::: Given passage
I’ve recently had to figure out how a service that isn’t a web service actually works in asyncio. These notes are heavily based on the BBC Cloudfit docs.

Synchronous Concepts

Before jumping into the asyncio concepts we need to understand how the synchronous parts work first.

Standard Method Invocation

Function is invoked, something is returned, everything moves iteratively. In older style languages this would be called a subroutine.

def do_thing(i:int):
    return i
 
def do_things():
	for i in range(10):
	    print(f'-- {i}')
		print(do_thing(i))
		print('--')
 
do_things()

Call Stack

Most high level programming languages rely on the call stack abstraction. Starting a program initializes a call stack, and each method call tends to push a new stack frame that keeps track of local variables and the last evaluated instruction. When a return is evaluated, the frame is evaluated, which pops the frame and passes the return value to the previous frame as its current instruction.

def do_thing(x,y):
   return x+y
 
def main():
   print("in main")
   return do_thing(1, 2)
 
if __name__ == "__main__":
   print("calling main")
   print(main())

First stack is actually the module itself, triggered by the if conditional at the bottom. Then:

  1. Push the print call, which returns nothing and can be popped immediately
  2. Step forward and push the second print call, which in turn needs main and pushes a third frame
  3. The print in main pushes and immediately pops a fourth frame
  4. Step forward to the call to do_thing which pushes a new fourth frame including references the two ints
  5. Fourth frame evaluates to 3 and pops, returning to the final instruction of the third frame
  6. Same thing happens in the third frame, popping the 3 and passing it to the print waiting in the second frame
  7. After printing, second frame is popped and the first frame realizes it is done and also pops

This isn’t actually how this works - variables are generally allocated in heap memory and Python actually stores the stack frames themselves in heap memory. But is a simplified explanation that is good enough for explaining how all other styles work.
::::::
| Given instruction |
Return the passage of the asyncio notes from "Standard Method Invocation" to "print('--')", copied word for word.
::: Dataset rows
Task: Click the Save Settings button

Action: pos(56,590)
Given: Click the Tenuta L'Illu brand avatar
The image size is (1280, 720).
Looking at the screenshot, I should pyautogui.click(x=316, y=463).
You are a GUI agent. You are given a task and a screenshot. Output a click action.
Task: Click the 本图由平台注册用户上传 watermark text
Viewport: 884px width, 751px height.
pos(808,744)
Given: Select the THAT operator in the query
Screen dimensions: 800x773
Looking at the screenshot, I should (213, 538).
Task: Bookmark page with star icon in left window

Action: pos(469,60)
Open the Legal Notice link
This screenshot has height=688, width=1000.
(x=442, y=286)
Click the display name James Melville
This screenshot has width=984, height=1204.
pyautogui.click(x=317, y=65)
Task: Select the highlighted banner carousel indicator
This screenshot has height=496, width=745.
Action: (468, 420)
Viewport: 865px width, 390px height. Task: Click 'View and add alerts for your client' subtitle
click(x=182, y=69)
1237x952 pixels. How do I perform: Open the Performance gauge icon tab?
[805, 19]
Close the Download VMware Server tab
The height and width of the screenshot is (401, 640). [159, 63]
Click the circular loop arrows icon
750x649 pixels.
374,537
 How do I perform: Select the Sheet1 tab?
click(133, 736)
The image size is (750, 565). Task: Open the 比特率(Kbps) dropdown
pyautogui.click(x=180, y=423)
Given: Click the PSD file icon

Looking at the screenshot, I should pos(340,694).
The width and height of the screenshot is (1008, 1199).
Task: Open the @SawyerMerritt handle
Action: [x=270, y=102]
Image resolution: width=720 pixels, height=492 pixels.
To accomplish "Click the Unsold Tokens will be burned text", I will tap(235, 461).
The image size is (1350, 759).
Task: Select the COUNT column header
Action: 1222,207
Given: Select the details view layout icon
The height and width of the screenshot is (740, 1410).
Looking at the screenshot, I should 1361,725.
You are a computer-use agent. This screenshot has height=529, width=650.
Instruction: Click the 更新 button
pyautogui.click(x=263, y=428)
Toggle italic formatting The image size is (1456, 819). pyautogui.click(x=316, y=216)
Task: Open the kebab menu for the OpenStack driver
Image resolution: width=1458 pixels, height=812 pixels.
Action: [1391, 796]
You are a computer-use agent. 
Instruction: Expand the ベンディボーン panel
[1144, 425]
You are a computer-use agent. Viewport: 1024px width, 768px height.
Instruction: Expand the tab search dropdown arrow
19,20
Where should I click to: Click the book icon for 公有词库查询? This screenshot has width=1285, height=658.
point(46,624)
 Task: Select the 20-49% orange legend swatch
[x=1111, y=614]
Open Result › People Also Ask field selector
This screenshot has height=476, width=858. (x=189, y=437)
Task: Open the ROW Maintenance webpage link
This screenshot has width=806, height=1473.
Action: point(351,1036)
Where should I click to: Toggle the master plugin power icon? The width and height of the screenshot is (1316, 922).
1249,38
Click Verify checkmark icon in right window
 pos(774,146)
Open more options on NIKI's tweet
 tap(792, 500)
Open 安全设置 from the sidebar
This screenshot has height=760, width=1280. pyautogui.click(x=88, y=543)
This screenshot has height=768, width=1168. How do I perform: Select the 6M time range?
::::::
| Exercise response |
Standard Method Invocation

Function is invoked, something is returned, everything moves iteratively. In older style languages this would be called a subroutine.

def do_thing(i:int):
    return i
 
def do_things():
	for i in range(10):
	    print(f'-- {i}')
		print(do_thing(i))
		print('--')